**Exercise**
Please quote the entries below word for word, beginning with the line that contains "1418x482 pixels. At" and ending with the final line of the entries.

**Dataset records**
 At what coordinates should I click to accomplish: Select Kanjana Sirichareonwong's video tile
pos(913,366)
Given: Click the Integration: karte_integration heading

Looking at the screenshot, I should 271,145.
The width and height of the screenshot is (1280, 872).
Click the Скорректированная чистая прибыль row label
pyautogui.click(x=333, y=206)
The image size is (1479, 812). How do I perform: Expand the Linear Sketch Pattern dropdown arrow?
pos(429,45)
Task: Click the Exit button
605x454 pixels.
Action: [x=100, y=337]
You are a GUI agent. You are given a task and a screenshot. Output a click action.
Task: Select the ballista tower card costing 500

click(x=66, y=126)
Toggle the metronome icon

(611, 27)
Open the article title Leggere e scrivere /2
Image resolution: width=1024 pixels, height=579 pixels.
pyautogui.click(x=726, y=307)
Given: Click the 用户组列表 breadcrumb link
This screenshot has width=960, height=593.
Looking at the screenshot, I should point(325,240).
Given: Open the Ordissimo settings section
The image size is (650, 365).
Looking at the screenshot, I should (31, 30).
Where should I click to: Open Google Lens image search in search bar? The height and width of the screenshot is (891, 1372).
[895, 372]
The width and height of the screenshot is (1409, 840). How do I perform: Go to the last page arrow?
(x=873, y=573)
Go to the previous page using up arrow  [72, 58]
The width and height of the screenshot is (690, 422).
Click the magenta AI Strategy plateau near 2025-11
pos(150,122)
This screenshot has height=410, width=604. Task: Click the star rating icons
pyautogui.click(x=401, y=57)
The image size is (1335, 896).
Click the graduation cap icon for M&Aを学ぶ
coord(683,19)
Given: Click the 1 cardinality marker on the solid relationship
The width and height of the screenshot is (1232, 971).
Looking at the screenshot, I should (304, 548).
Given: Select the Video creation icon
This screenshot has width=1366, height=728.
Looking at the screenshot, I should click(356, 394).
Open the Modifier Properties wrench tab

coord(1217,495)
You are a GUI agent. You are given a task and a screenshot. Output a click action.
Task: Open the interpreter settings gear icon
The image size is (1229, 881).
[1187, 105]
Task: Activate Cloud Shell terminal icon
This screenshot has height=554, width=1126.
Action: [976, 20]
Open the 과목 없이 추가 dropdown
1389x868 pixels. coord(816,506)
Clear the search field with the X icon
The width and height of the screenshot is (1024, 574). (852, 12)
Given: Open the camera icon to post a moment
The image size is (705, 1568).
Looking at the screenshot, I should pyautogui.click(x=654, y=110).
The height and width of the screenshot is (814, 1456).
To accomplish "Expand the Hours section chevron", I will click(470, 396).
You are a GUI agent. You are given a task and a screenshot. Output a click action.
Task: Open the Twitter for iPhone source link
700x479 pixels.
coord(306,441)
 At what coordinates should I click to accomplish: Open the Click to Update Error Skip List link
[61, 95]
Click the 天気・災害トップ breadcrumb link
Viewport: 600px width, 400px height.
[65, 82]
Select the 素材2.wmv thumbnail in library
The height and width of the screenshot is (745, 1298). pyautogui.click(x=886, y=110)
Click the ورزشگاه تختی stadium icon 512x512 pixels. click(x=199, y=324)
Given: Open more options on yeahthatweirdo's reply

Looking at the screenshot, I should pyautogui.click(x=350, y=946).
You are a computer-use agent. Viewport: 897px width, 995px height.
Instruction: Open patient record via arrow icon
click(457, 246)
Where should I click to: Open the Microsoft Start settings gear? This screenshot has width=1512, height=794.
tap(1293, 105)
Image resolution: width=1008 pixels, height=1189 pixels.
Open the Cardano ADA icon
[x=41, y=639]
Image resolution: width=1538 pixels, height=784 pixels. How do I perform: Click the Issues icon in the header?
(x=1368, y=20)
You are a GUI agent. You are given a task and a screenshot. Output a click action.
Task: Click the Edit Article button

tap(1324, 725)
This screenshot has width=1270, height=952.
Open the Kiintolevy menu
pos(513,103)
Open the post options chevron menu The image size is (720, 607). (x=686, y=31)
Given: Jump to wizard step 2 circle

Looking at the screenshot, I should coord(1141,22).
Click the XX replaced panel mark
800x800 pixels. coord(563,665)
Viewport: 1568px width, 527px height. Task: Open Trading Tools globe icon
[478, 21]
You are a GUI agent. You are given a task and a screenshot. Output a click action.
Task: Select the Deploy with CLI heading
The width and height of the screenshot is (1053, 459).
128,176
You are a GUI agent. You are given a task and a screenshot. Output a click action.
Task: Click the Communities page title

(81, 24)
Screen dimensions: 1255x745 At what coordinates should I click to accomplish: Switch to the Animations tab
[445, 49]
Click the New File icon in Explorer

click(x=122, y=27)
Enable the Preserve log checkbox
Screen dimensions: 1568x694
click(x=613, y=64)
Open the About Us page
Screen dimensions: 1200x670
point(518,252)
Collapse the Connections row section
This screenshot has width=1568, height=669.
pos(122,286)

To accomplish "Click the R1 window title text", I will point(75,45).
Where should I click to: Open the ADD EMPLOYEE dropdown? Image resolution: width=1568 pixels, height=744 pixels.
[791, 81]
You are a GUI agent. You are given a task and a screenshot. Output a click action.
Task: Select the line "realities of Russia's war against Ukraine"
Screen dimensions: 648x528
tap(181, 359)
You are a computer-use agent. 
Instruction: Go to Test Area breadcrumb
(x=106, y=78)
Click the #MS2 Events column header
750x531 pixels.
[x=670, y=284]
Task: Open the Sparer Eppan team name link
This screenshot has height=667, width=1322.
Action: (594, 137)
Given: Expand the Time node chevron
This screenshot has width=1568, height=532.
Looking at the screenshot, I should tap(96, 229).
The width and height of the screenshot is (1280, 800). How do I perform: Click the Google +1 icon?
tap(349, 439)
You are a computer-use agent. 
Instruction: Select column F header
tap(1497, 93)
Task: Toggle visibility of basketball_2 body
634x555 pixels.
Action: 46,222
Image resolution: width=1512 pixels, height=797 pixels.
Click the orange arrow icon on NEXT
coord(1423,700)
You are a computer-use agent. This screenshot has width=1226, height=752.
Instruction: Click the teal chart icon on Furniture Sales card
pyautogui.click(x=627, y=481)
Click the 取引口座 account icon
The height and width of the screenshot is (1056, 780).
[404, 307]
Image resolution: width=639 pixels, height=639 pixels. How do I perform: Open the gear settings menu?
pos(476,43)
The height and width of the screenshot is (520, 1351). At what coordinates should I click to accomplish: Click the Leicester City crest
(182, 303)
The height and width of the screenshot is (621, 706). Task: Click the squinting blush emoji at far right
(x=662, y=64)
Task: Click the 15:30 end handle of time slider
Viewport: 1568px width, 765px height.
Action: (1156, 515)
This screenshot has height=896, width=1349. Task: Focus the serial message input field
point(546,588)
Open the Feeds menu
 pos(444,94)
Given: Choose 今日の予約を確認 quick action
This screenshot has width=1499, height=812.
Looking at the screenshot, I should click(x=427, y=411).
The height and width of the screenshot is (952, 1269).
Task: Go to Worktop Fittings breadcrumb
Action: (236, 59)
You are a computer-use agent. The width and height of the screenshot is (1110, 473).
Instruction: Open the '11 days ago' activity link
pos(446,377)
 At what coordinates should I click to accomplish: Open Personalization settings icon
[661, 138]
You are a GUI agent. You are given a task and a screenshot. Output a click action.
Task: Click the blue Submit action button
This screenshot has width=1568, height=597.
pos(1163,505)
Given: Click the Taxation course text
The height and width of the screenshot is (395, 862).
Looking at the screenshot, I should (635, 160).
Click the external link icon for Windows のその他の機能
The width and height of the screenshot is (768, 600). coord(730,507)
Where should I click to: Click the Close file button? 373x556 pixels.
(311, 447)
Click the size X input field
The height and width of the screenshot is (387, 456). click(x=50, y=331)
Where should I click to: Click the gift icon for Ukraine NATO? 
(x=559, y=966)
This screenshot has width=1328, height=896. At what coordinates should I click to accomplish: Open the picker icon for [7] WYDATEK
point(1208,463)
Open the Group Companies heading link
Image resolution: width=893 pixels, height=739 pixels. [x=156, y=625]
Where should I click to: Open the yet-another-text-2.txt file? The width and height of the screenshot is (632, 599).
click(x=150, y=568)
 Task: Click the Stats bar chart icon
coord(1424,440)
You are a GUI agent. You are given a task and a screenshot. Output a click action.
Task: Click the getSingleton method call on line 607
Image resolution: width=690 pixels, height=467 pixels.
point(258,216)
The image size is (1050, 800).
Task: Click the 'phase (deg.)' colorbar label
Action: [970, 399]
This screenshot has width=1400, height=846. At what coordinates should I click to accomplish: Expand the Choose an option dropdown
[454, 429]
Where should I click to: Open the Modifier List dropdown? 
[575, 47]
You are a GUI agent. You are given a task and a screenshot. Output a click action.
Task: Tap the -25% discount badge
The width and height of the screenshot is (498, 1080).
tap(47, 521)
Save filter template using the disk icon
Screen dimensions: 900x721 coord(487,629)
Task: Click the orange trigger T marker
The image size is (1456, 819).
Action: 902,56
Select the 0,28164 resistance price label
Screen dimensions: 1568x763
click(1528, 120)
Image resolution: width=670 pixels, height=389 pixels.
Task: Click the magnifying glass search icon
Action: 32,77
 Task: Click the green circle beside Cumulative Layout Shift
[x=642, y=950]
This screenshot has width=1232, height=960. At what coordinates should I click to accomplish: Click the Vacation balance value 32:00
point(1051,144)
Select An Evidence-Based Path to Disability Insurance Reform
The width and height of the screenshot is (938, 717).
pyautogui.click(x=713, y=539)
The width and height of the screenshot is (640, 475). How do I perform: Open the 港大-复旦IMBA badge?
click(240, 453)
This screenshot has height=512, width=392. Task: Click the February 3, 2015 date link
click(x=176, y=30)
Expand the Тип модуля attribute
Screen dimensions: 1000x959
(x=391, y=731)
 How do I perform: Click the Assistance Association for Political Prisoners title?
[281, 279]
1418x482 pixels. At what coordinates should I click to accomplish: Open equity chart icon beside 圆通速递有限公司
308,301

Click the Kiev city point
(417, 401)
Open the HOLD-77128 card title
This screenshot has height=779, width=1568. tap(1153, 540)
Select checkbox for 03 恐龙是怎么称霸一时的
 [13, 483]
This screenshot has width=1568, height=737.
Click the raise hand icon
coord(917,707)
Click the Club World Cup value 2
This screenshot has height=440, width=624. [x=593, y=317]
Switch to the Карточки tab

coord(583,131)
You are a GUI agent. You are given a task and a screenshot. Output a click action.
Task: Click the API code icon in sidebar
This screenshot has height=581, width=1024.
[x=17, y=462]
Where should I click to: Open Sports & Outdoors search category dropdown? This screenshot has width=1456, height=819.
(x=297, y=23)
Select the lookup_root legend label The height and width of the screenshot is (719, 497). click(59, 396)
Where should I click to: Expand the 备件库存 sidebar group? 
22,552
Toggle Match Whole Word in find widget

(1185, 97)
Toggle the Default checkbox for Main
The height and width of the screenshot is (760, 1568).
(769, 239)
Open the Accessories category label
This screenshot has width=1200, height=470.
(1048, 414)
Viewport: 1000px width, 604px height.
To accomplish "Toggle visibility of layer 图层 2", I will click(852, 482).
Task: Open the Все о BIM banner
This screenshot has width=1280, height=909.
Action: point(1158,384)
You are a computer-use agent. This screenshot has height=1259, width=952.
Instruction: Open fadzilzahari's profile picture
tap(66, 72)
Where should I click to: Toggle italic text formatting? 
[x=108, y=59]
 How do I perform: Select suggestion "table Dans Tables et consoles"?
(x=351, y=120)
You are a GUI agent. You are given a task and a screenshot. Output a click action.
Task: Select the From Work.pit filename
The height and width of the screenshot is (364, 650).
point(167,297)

**Full answer**
1418x482 pixels. At what coordinates should I click to accomplish: Open equity chart icon beside 圆通速递有限公司
308,301

Click the Kiev city point
(417, 401)
Open the HOLD-77128 card title
This screenshot has height=779, width=1568. tap(1153, 540)
Select checkbox for 03 恐龙是怎么称霸一时的
 [13, 483]
This screenshot has width=1568, height=737.
Click the raise hand icon
coord(917,707)
Click the Club World Cup value 2
This screenshot has height=440, width=624. [x=593, y=317]
Switch to the Карточки tab

coord(583,131)
You are a GUI agent. You are given a task and a screenshot. Output a click action.
Task: Click the API code icon in sidebar
This screenshot has height=581, width=1024.
[x=17, y=462]
Where should I click to: Open Sports & Outdoors search category dropdown? This screenshot has width=1456, height=819.
(x=297, y=23)
Select the lookup_root legend label The height and width of the screenshot is (719, 497). click(59, 396)
Where should I click to: Expand the 备件库存 sidebar group? 
22,552
Toggle Match Whole Word in find widget

(1185, 97)
Toggle the Default checkbox for Main
The height and width of the screenshot is (760, 1568).
(769, 239)
Open the Accessories category label
This screenshot has width=1200, height=470.
(1048, 414)
Viewport: 1000px width, 604px height.
To accomplish "Toggle visibility of layer 图层 2", I will click(852, 482).
Task: Open the Все о BIM banner
This screenshot has width=1280, height=909.
Action: point(1158,384)
You are a computer-use agent. This screenshot has height=1259, width=952.
Instruction: Open fadzilzahari's profile picture
tap(66, 72)
Where should I click to: Toggle italic text formatting? 
[x=108, y=59]
 How do I perform: Select suggestion "table Dans Tables et consoles"?
(x=351, y=120)
You are a GUI agent. You are given a task and a screenshot. Output a click action.
Task: Select the From Work.pit filename
The height and width of the screenshot is (364, 650).
point(167,297)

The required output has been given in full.